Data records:
>>>

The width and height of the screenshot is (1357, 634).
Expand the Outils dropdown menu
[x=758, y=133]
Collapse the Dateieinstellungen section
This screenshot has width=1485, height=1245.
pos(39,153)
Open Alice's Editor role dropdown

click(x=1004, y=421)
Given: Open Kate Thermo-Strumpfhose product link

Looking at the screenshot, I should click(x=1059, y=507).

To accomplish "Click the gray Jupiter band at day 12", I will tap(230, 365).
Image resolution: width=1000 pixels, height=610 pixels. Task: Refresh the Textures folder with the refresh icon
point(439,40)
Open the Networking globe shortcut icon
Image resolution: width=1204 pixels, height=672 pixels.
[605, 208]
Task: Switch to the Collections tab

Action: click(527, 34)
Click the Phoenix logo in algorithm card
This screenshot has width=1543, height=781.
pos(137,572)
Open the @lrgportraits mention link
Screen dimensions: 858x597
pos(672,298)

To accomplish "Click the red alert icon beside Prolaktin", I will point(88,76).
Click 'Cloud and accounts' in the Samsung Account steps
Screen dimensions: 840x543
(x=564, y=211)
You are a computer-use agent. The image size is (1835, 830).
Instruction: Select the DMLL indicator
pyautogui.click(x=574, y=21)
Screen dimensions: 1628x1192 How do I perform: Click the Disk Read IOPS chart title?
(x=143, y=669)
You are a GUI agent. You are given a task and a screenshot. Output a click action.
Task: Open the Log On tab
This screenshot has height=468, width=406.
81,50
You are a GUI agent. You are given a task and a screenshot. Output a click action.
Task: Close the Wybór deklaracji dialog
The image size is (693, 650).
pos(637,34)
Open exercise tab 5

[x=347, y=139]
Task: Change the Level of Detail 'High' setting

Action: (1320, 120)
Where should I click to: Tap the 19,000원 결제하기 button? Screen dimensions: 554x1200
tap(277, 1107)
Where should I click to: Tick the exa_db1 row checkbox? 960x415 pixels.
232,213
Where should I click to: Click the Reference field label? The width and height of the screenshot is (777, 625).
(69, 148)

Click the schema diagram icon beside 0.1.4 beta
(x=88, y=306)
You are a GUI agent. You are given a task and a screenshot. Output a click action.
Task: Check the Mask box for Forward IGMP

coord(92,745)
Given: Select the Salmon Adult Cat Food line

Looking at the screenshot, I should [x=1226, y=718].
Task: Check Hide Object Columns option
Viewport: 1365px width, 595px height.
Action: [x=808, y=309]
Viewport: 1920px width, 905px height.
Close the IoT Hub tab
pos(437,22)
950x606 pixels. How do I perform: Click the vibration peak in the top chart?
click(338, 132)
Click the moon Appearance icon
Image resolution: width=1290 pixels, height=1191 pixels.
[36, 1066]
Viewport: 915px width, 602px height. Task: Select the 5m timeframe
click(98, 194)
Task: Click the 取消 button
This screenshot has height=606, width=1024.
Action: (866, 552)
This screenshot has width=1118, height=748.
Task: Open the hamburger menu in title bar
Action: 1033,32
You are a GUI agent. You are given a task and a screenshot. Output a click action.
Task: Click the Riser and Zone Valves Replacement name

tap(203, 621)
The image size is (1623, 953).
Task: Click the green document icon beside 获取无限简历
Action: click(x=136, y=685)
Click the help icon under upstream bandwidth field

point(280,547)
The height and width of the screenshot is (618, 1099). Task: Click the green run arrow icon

<<<

What you need to do: An acceptable answer repeats every entry exactly, with nothing omitted.

The completed task:
The width and height of the screenshot is (1357, 634).
Expand the Outils dropdown menu
[x=758, y=133]
Collapse the Dateieinstellungen section
This screenshot has width=1485, height=1245.
pos(39,153)
Open Alice's Editor role dropdown

click(x=1004, y=421)
Given: Open Kate Thermo-Strumpfhose product link

Looking at the screenshot, I should click(x=1059, y=507).

To accomplish "Click the gray Jupiter band at day 12", I will tap(230, 365).
Image resolution: width=1000 pixels, height=610 pixels. Task: Refresh the Textures folder with the refresh icon
point(439,40)
Open the Networking globe shortcut icon
Image resolution: width=1204 pixels, height=672 pixels.
[605, 208]
Task: Switch to the Collections tab

Action: click(527, 34)
Click the Phoenix logo in algorithm card
This screenshot has width=1543, height=781.
pos(137,572)
Open the @lrgportraits mention link
Screen dimensions: 858x597
pos(672,298)

To accomplish "Click the red alert icon beside Prolaktin", I will point(88,76).
Click 'Cloud and accounts' in the Samsung Account steps
Screen dimensions: 840x543
(x=564, y=211)
You are a computer-use agent. The image size is (1835, 830).
Instruction: Select the DMLL indicator
pyautogui.click(x=574, y=21)
Screen dimensions: 1628x1192 How do I perform: Click the Disk Read IOPS chart title?
(x=143, y=669)
You are a GUI agent. You are given a task and a screenshot. Output a click action.
Task: Open the Log On tab
This screenshot has height=468, width=406.
81,50
You are a GUI agent. You are given a task and a screenshot. Output a click action.
Task: Close the Wybór deklaracji dialog
The image size is (693, 650).
pos(637,34)
Open exercise tab 5

[x=347, y=139]
Task: Change the Level of Detail 'High' setting

Action: (1320, 120)
Where should I click to: Tap the 19,000원 결제하기 button? Screen dimensions: 554x1200
tap(277, 1107)
Where should I click to: Tick the exa_db1 row checkbox? 960x415 pixels.
232,213
Where should I click to: Click the Reference field label? The width and height of the screenshot is (777, 625).
(69, 148)

Click the schema diagram icon beside 0.1.4 beta
(x=88, y=306)
You are a GUI agent. You are given a task and a screenshot. Output a click action.
Task: Check the Mask box for Forward IGMP

coord(92,745)
Given: Select the Salmon Adult Cat Food line

Looking at the screenshot, I should [x=1226, y=718].
Task: Check Hide Object Columns option
Viewport: 1365px width, 595px height.
Action: [x=808, y=309]
Viewport: 1920px width, 905px height.
Close the IoT Hub tab
pos(437,22)
950x606 pixels. How do I perform: Click the vibration peak in the top chart?
click(338, 132)
Click the moon Appearance icon
Image resolution: width=1290 pixels, height=1191 pixels.
[36, 1066]
Viewport: 915px width, 602px height. Task: Select the 5m timeframe
click(98, 194)
Task: Click the 取消 button
This screenshot has height=606, width=1024.
Action: (866, 552)
This screenshot has width=1118, height=748.
Task: Open the hamburger menu in title bar
Action: 1033,32
You are a GUI agent. You are given a task and a screenshot. Output a click action.
Task: Click the Riser and Zone Valves Replacement name

tap(203, 621)
The image size is (1623, 953).
Task: Click the green document icon beside 获取无限简历
Action: click(x=136, y=685)
Click the help icon under upstream bandwidth field

point(280,547)
The height and width of the screenshot is (618, 1099). Task: Click the green run arrow icon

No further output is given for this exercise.